WHAT IS REQUIRED:
Convert the lines from the one containing "Given: Open the 'Масштаб' scale dropdown" through the end of the items, both included, into a Markdown table with the columns Row and Line. Skip blank lines and leave the pictures out.

MATERIALS PROVIDED:
————
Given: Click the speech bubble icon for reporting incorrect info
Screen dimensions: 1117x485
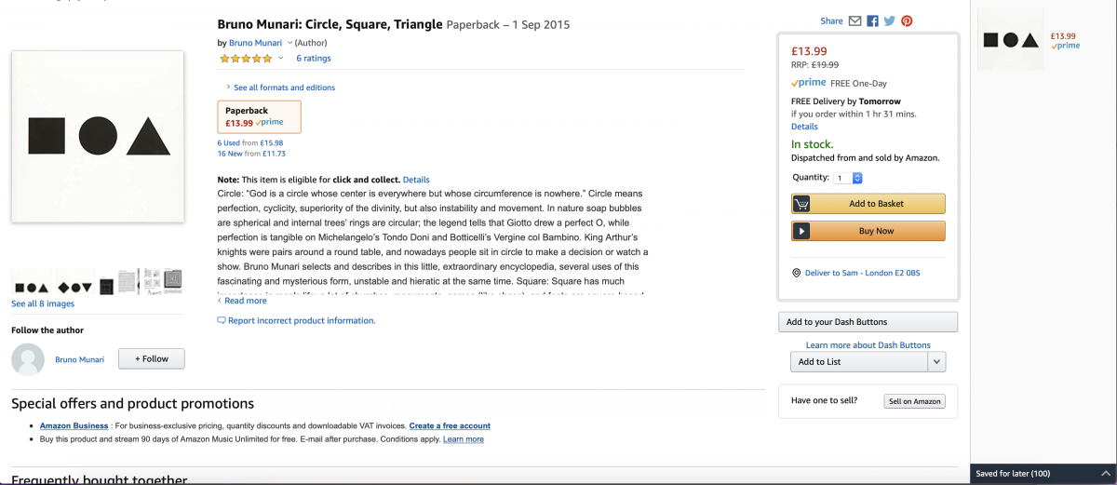Looking at the screenshot, I should pos(222,320).
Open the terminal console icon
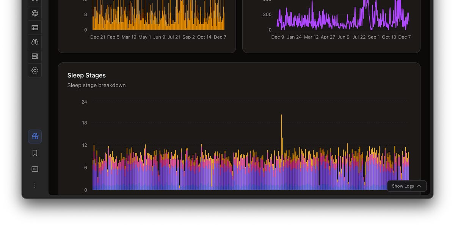 click(x=35, y=169)
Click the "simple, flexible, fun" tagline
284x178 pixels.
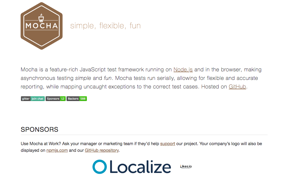pyautogui.click(x=105, y=26)
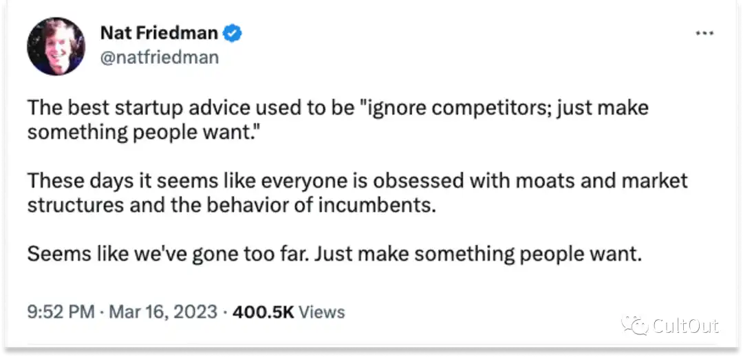Click the WeChat logo in the watermark
Screen dimensions: 743x357
coord(634,325)
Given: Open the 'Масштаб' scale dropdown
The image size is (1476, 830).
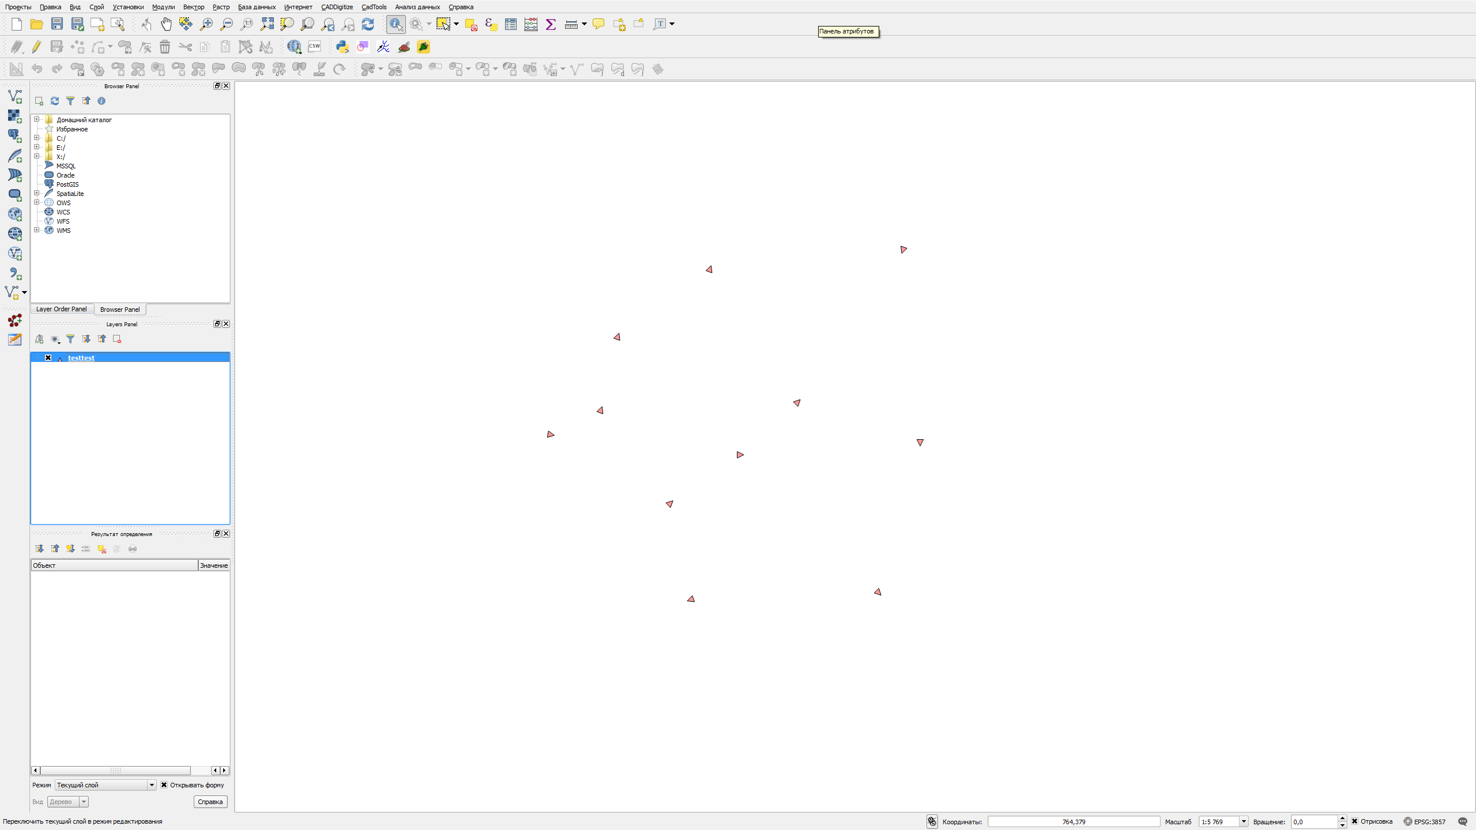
————
SOLUTION FOR THIS TASK:
| Row | Line |
|---|---|
| 1 | Given: Open the 'Масштаб' scale dropdown |
| 2 | The image size is (1476, 830). |